How Japanese cook Shirataki noodles (a.k.a Miracle/Zero noodles)

Posted 5th August 2017

Shirataki noodles (Miracle/Zero noodles), everyone is talking about it. The ultimate zero (nearly) calories noodles that perfect for carb-free diet. We have covered a bit it before: The super low carb, high fiber noodles & Shirataki noodles. And this time, we would like to introduce you how Japanese people usually serve them. You may be surprised that Shirataki usually served not as a main part of the dish, but just a part of the meal.
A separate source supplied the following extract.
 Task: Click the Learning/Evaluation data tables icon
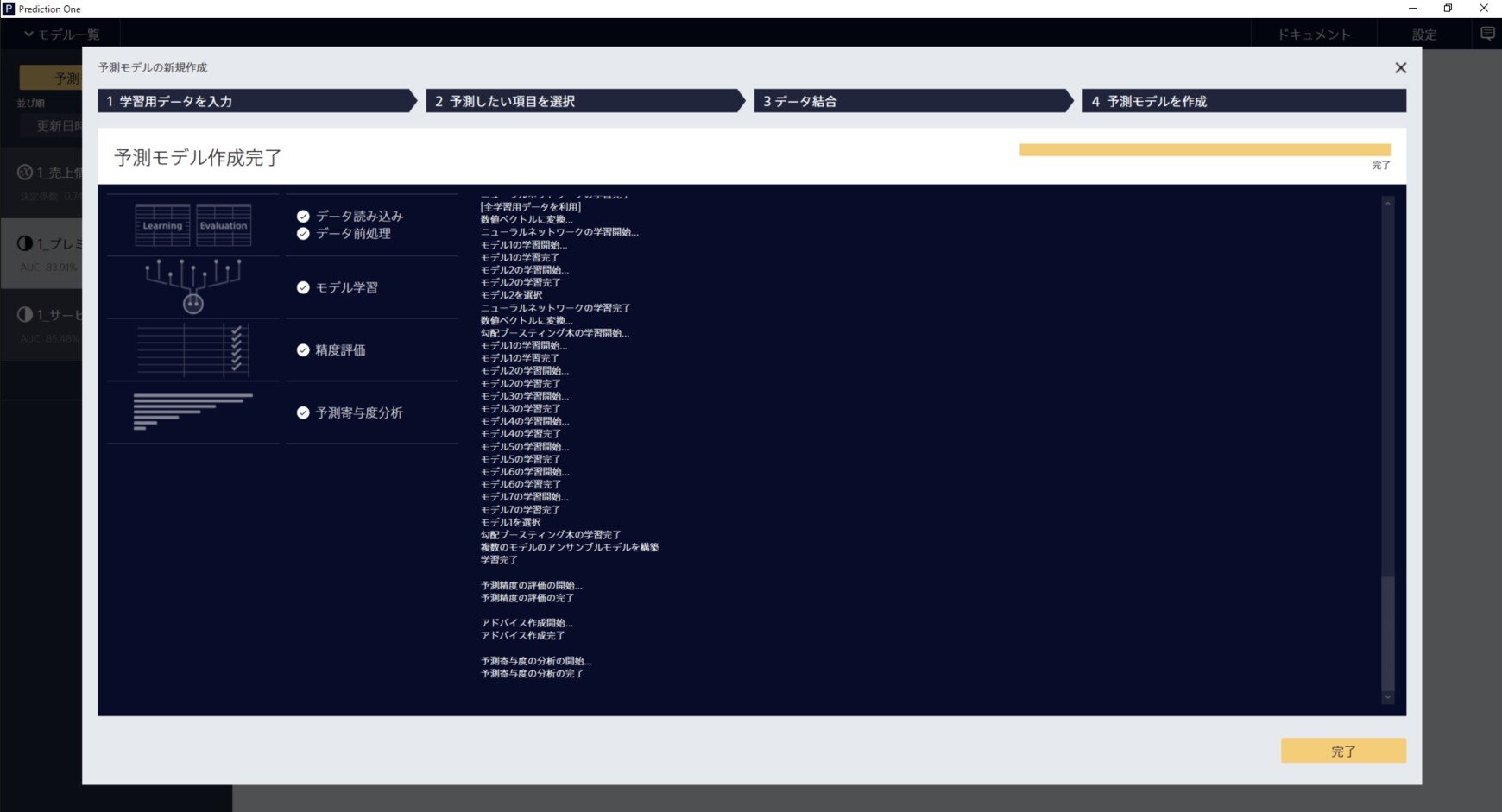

Quick recap for its nutrition value:

  • Made with konjac plant (aka devil’s tongue yam)
  • Contains about 97% water and 3% fiber, zero calories, and no digestible carbs
  • Contains a lot of glucomannan(A highly viscous fiber)
  • Microfiber that nourishes the bacteria living in your colon
  • Extremely high water content
  • Helps you feel full (Great for diet purpose)
  • Delays nutrient absorption into the bloodstream

Usual ways to serve Shirataki noodles in Japanese:


The most common way to serve Shirataki noodles in Japan is to serve it as an ingredient of Sukiyaki. Sukiyaki is a Japanese savory hot pot with a soy sauce broth, that usually served in seared marbled beef, shirataki noodles, and a variety of vegetables.

Shirataki noodles would be a perfect component in sukiyaki since it absorbs the soup well which makes the best use of the soup. The unique texture defines its character in the whole pot. And of course, the highly contained fiber helps you to digest the meat much better.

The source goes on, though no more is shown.